Bei Arzneimitteln könnte ein Titandioxid-Verzicht problematisch werden
Ein solcher Verzicht könnte zumindest im Pharmabereich schwierig werden. TiO2 steckt in zahlreichen Arzneimitteln, in denen es Pillen und Kapseln ein strahlendes Weiß verleiht. Zudem hat es hier laut Europäischer Arzneimittelagentur auch eine protektive Wirkung, indem es als Überzugsmittel die Wirkstoffe vor UV-Licht schütze und stabilisiere – ein Argument, das Schiestl anzweifelt. Tatsächlich stellt sich die Frage, ob Umkartons und Blister-Verpackungen ihren Inhalt nicht bereits hinreichend vor Licht schützen.

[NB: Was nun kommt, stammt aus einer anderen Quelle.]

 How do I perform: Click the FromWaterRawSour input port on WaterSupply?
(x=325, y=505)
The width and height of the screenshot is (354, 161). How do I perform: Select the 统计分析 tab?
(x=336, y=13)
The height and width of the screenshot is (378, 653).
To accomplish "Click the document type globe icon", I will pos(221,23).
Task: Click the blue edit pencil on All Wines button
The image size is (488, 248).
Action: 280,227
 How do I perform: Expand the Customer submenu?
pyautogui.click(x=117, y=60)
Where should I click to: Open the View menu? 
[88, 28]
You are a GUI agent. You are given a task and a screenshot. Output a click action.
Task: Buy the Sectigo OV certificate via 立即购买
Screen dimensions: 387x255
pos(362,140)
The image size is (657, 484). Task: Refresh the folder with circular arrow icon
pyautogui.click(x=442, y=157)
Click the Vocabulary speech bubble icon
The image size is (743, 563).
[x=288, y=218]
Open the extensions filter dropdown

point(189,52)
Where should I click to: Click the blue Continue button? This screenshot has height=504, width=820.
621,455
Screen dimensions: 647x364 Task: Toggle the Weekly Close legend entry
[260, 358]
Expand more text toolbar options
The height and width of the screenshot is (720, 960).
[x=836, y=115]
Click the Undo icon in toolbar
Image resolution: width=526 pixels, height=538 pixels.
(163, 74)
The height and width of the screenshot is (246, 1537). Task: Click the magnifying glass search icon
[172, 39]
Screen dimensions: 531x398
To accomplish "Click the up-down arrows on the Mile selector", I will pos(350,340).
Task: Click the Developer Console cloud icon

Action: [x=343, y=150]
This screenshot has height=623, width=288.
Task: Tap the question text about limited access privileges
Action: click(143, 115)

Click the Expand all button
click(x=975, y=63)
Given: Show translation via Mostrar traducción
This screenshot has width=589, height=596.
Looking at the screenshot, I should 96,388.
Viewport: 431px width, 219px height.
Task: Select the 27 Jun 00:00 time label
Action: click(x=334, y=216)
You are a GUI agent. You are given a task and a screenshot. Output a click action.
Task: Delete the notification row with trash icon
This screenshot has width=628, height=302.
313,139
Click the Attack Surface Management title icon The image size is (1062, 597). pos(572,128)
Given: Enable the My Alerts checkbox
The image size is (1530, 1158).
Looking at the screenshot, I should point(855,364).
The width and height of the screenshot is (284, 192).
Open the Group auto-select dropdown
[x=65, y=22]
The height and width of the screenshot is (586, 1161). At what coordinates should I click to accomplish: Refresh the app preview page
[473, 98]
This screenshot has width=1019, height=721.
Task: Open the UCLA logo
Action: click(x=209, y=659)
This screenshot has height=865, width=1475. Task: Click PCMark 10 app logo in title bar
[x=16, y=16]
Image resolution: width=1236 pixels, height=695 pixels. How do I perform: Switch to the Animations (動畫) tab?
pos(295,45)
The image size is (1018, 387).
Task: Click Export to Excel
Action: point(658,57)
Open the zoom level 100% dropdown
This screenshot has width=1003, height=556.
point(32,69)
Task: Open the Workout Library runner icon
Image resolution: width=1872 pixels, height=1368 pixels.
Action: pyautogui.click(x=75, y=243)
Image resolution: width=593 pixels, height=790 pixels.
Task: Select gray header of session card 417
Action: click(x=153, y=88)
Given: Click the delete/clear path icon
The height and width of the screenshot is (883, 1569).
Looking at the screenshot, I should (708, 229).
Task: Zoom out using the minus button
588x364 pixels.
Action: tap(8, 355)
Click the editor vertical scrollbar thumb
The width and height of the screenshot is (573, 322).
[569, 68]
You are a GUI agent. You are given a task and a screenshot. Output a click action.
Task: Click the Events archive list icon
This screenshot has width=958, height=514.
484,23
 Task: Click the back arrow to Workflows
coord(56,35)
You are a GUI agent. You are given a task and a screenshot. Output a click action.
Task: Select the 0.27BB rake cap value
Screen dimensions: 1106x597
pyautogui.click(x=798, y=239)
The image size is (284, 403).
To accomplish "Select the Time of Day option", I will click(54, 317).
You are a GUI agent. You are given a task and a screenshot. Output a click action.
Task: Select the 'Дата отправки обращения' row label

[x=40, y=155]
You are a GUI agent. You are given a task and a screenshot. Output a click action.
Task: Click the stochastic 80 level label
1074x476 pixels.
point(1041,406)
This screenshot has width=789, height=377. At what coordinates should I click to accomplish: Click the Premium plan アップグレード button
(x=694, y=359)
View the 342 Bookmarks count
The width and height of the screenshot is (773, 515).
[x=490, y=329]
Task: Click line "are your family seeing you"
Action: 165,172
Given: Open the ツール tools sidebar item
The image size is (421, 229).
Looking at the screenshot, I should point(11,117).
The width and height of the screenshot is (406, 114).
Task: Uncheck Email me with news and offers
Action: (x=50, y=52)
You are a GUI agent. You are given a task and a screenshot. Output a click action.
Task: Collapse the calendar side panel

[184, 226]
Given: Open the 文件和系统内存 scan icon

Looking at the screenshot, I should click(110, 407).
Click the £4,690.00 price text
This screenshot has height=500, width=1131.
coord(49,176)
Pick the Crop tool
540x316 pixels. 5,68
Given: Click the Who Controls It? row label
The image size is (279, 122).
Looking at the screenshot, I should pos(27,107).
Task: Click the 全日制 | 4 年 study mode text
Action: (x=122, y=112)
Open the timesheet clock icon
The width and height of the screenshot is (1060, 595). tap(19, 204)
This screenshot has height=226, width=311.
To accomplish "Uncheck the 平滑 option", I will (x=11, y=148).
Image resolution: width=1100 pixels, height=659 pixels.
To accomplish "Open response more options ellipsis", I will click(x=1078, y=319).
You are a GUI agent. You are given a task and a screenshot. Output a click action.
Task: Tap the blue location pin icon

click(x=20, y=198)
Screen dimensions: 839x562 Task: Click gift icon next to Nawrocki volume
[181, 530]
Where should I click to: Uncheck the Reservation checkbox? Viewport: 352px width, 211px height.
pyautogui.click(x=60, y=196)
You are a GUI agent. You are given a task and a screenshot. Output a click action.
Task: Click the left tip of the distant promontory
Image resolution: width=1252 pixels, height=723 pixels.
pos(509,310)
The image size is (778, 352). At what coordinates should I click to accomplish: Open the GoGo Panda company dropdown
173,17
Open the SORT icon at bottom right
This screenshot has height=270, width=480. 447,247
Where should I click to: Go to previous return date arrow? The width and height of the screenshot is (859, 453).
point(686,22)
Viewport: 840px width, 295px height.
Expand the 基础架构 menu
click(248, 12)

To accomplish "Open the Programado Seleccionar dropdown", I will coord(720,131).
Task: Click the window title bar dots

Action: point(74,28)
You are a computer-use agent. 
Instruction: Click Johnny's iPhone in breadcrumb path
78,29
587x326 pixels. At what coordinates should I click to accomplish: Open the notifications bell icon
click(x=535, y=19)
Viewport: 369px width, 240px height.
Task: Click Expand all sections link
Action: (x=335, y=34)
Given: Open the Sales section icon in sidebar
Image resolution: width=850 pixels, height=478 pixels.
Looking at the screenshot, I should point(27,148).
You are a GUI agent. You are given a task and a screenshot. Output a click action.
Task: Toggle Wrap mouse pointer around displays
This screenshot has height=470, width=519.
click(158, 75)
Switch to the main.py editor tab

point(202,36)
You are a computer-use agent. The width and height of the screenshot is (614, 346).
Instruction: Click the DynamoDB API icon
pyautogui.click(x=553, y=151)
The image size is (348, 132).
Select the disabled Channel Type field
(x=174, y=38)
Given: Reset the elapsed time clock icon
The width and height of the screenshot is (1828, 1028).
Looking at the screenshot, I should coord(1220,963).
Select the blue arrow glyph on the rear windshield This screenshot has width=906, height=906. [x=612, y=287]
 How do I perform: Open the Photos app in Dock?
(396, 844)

Umstritten ist, ob sich Titandioxid durch einen anderen Stoff ersetzen ließe: So warnt beispielsweise der Verband der Titandioxid-Hersteller (TDMA), dass nach einem TiO2-Verbot Pharmaunternehmen die Zusammensetzung der "Mehrzahl aller auf dem Markt verfügbaren Produkte" ändern und diese neu zulassen müssten: "Der schiere Umfang eines solchen Unterfangens hätte mit ziemlicher Sicherheit zur Folge, dass die Hersteller bestimmte Präparate einfach vom Markt nehmen würden." Auf der anderen Seite gibt es bereits Unternehmen, die Titandioxid-freie Beschichtungen für Tabletten anbieten. Und auch Schiestl meint: "Es gibt viele Stoffe, die Titandioxid ersetzen können."
Die Europäische Kommission will nun die EU-Arzneimittelbehörde EMA um eine Untersuchung bitten, ob und wie sich der Stoff in Medikamenten ersetzen ließe – eine Aufgabe mit weitreichenden Folgen: Denn nach Schätzungen der Kommission sind in der EU 30.000 Medikamente mit Titandioxid auf dem Markt. Und allein in der Gelben Liste, dem Arzneimittelverzeichnis für Deutschland, ergibt eine Suche nach der Substanz mehr als 13.500 Treffer.